__WHAT YOU NEED TO DO__.
• a. According to the G Pad article, how much does the G Pad weigh?
• b. List every numerical specification that the G Pad article gives for the G Pad itself.

__EXCERPT__.
================

As expected, the G Pad features an 8.3-inch screen, and it has a resolution of 1,920x1,200 pixels. LG claims that's the first Full HD resolution screen of this size in a tablet -- the new Nexus 7 matches the pixel count, but in a slightly smaller display.
One intriguing feature of the G Pad is QPair. Using the dedicated app, you can sync your calls and messages from your phone onto your tablet. You don't need an LG phone to use it either, though you will have to have an Android mobile, and the Jelly Bean version of the OS is recommended. I suppose it could come in handy if you're using your tablet and don't want to have to root around in your pocket for your phone.
Otherwise, the specs are pretty healthy. A 4600mAh battery should give you plenty of juice, and the G Pad weighs 338g, which LG claims is as light as a newspaper. It is slightly heavier than the iPad mini, though Apple's device is a little smaller, with a 7.9-inch screen.

================

__EXCERPTED RECORDS__.
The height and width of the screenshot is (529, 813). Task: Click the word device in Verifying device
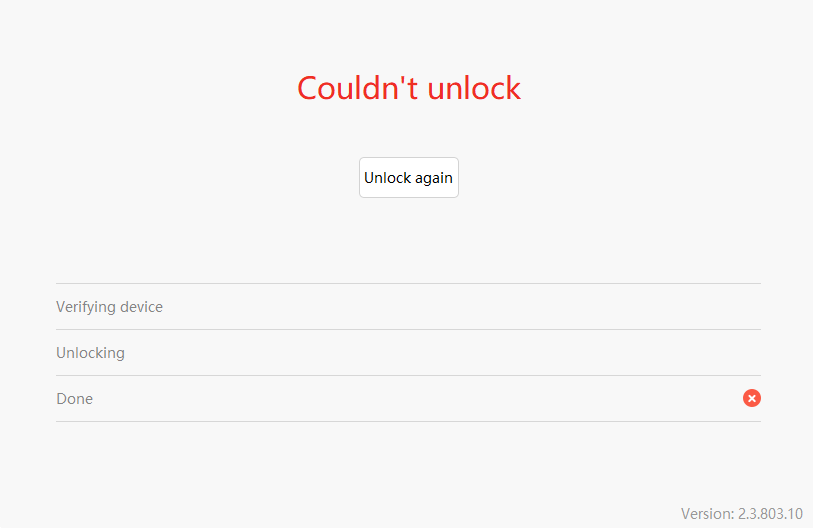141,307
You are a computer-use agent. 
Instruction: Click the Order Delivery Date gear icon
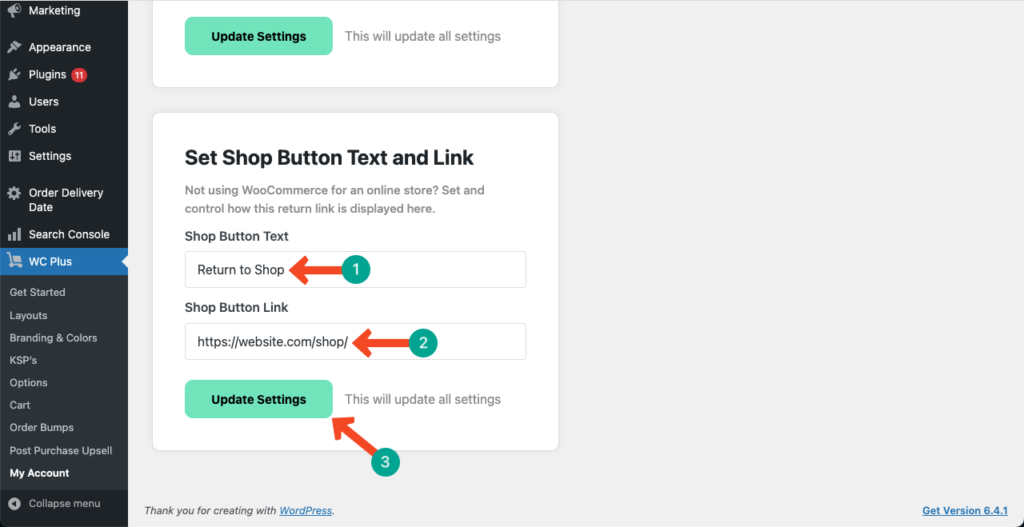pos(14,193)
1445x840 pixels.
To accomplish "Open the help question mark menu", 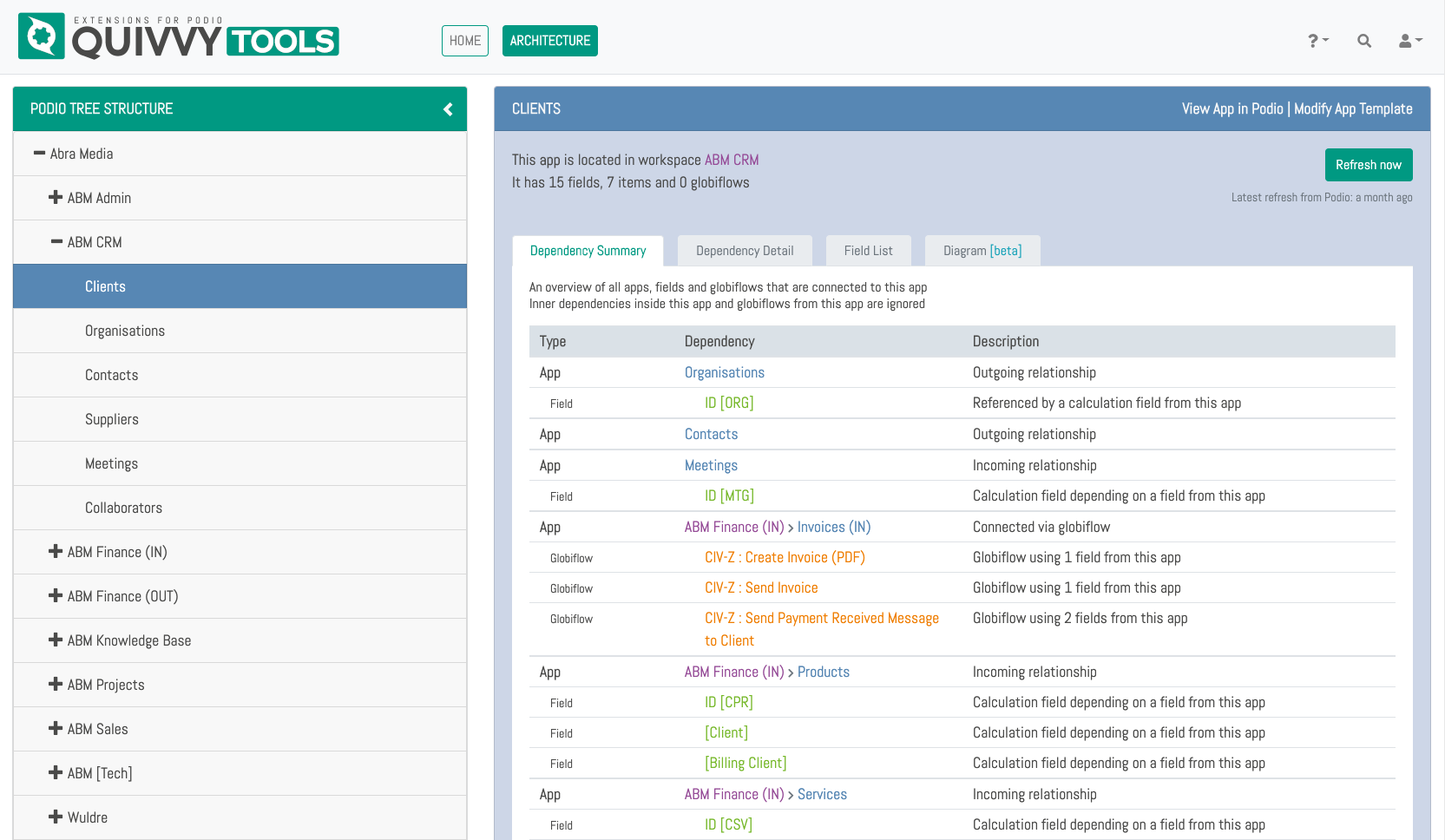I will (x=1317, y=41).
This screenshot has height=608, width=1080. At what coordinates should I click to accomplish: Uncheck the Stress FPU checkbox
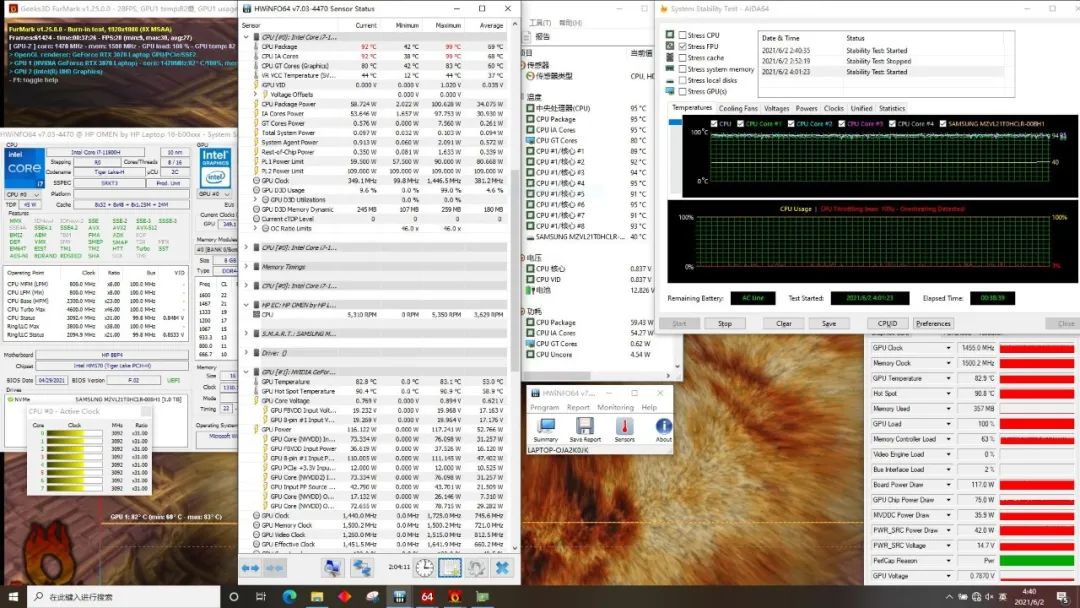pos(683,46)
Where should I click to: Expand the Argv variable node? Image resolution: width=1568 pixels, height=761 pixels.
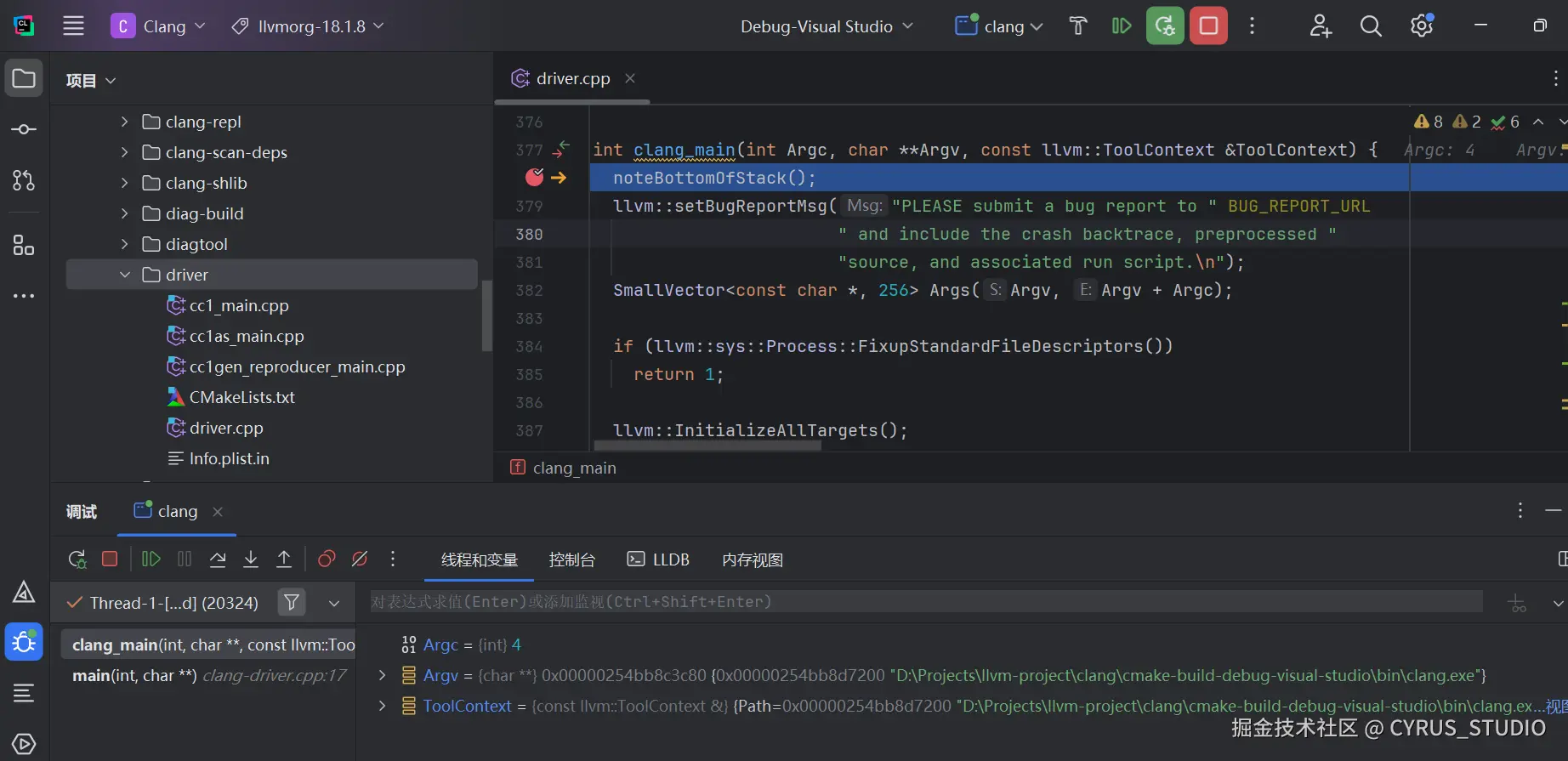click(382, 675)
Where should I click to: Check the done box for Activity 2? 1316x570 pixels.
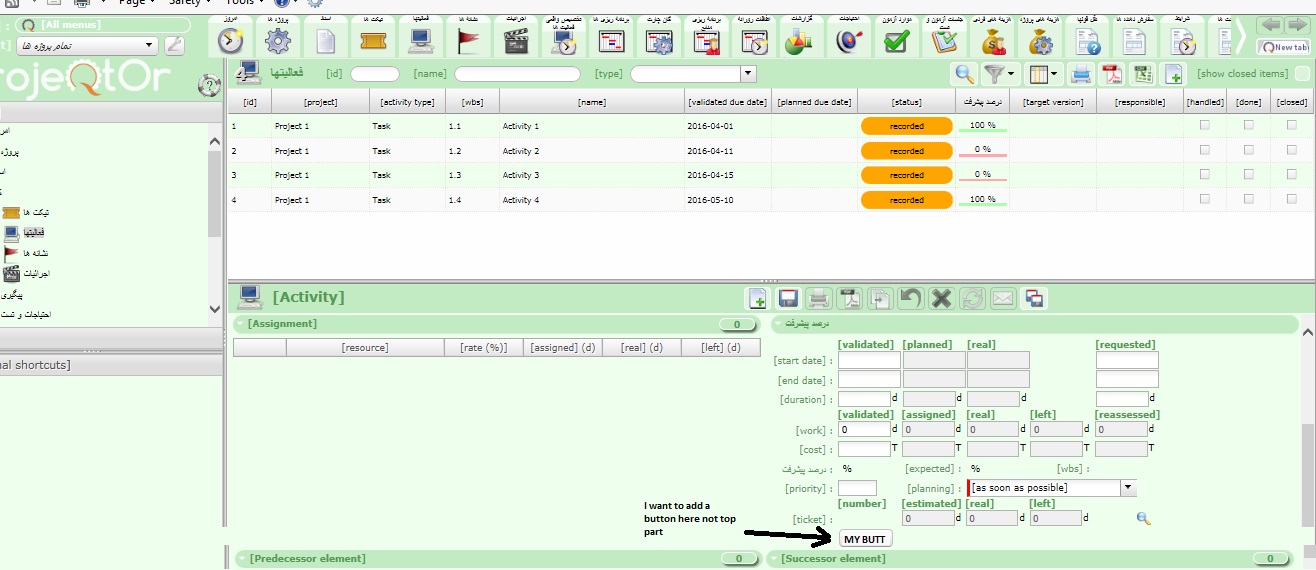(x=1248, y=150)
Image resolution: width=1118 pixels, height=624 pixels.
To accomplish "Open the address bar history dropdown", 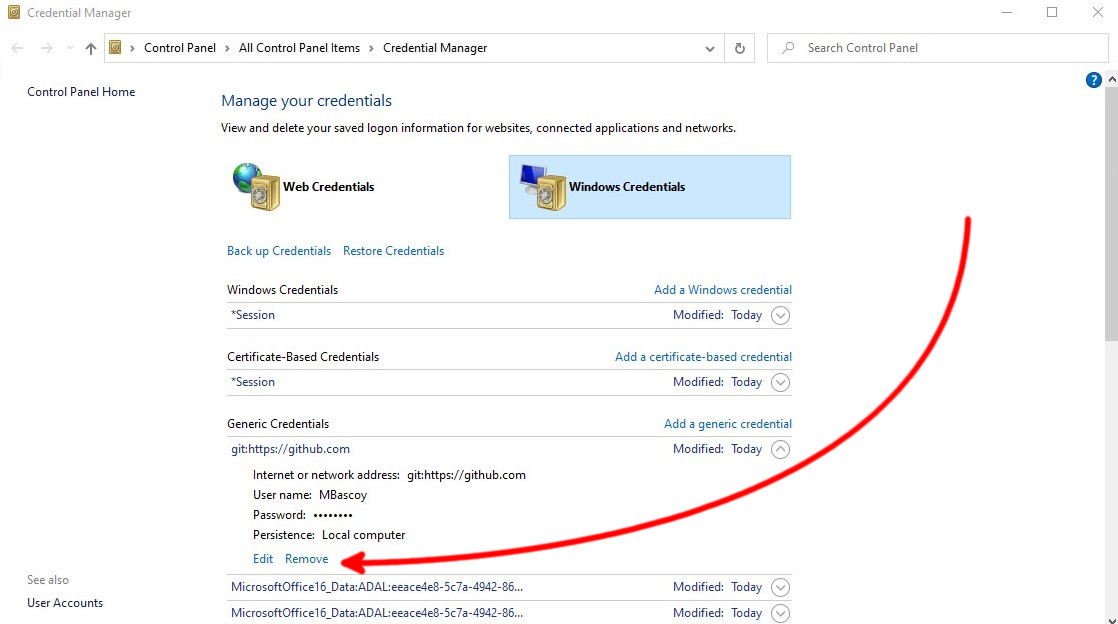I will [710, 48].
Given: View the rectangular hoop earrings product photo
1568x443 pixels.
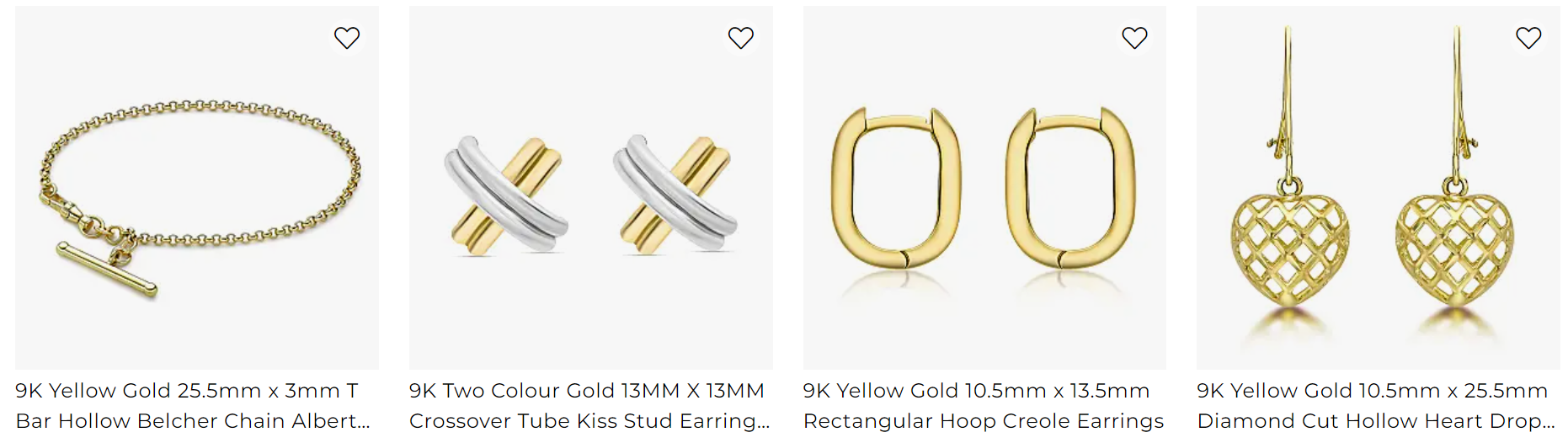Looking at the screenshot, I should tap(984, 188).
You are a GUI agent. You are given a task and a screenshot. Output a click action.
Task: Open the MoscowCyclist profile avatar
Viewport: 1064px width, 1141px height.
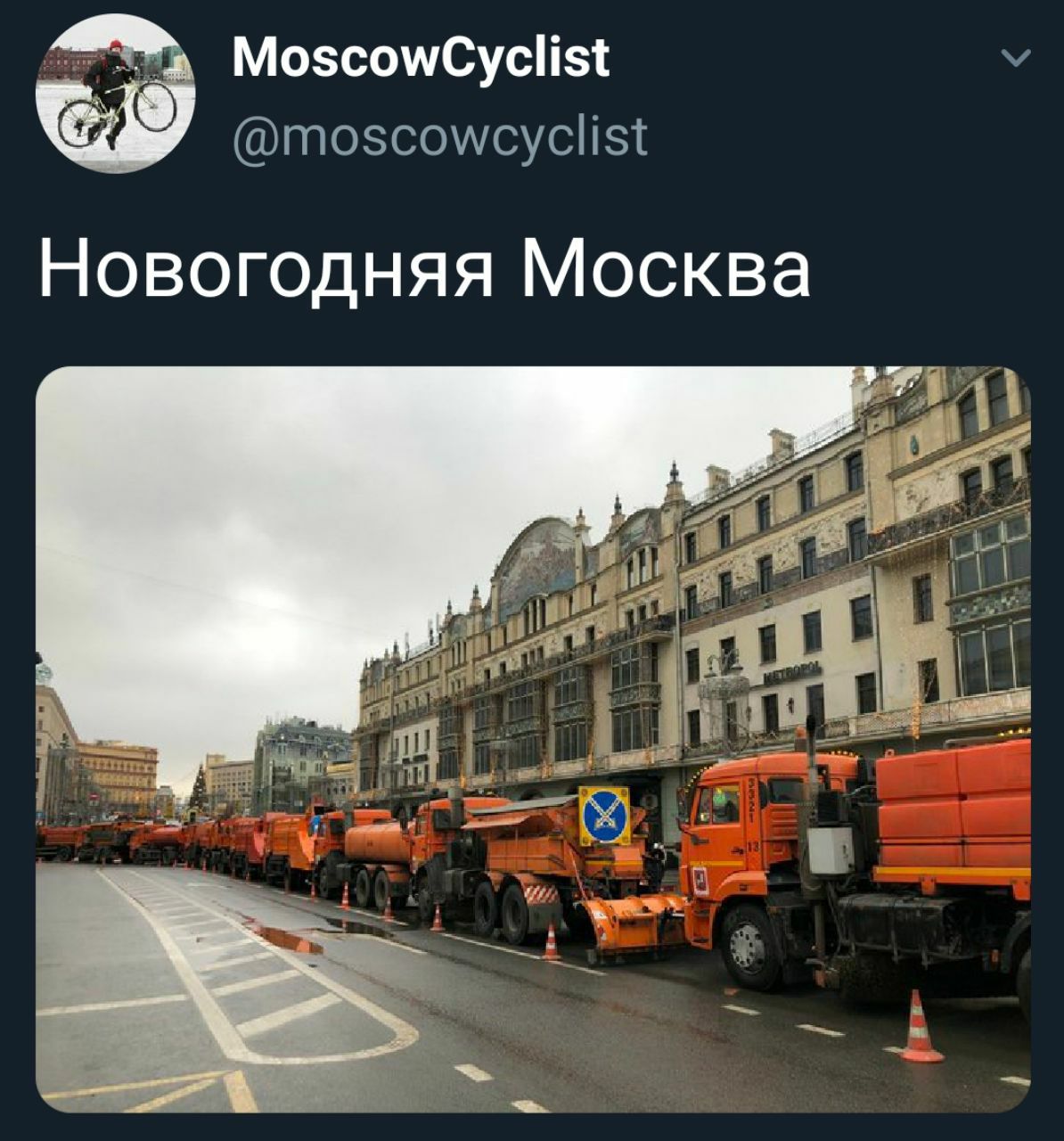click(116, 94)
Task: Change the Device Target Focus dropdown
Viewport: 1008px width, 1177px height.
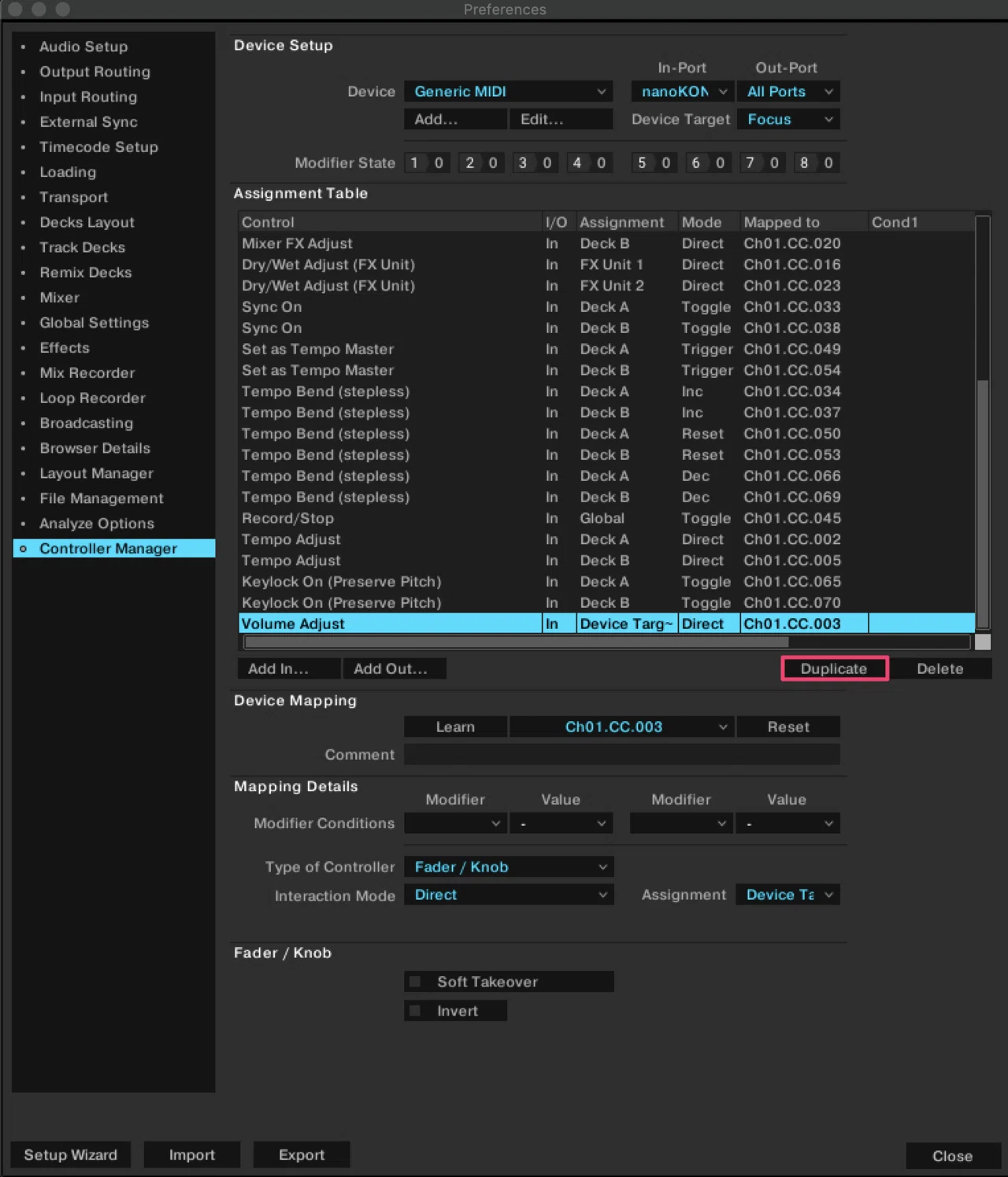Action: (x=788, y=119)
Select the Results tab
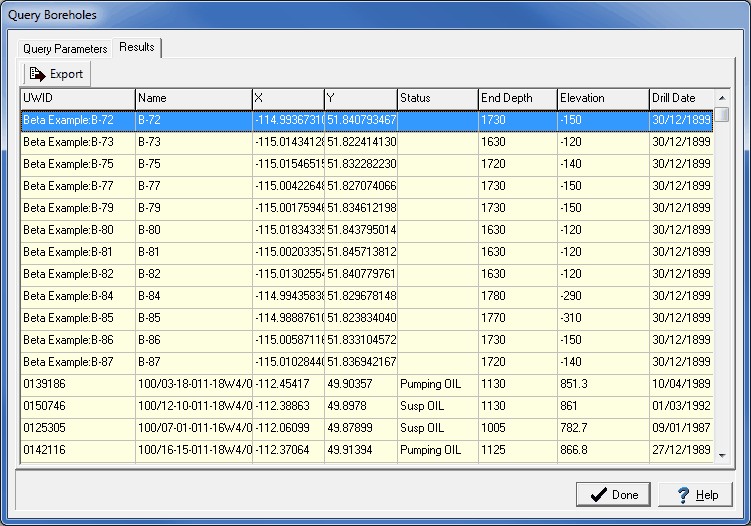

================

__SOLVED PROBLEMS__.
• a. 338g

• b.
- 8.3-inch screen
- 1,920x1,200-pixel resolution
- 4600mAh battery
- 338g weight